Today, as I half-listened to people sharing about their alcohol-related issues, I couldn’t take my eyes off that cross and the mutilated body on it. The head hangs down and to the side as if the Christ has already suffocated—one of the ways crucifying kills—and the fingers of both hands are curled like claws. The body itself bleongs to a man who obviously works out daily. He's got a Gold's Gym six-pack of abs, glorious biceps and quads of steel.

The fact that most depictions of the Christ on a cross are inaccurate doesn’t matter. Criminals who were crucified during Roman times were nailed through the ankles and wrists—not the feet and hands—to a T-shaped edifice. If the executioner wanted the criminal to live and suffer a while, the man would be placed on a small platform to relieve the stress on the spikes piercing him.

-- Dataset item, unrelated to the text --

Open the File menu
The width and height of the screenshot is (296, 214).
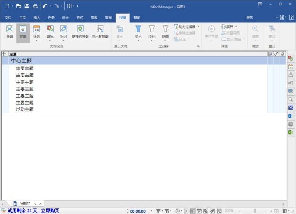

What are we supposed to get from this? Why do we espouse such an absolutely horrid way of presenting a faith that claims as its foundation the love of and forgiveness for one’s brethren? I wonder if the kids attending classes in these basement rooms ever shrink from the awfulness of it all, or whether, perhaps, the cross is merely a symbol as potent as the Easter bunny.

Have a happy Sunday.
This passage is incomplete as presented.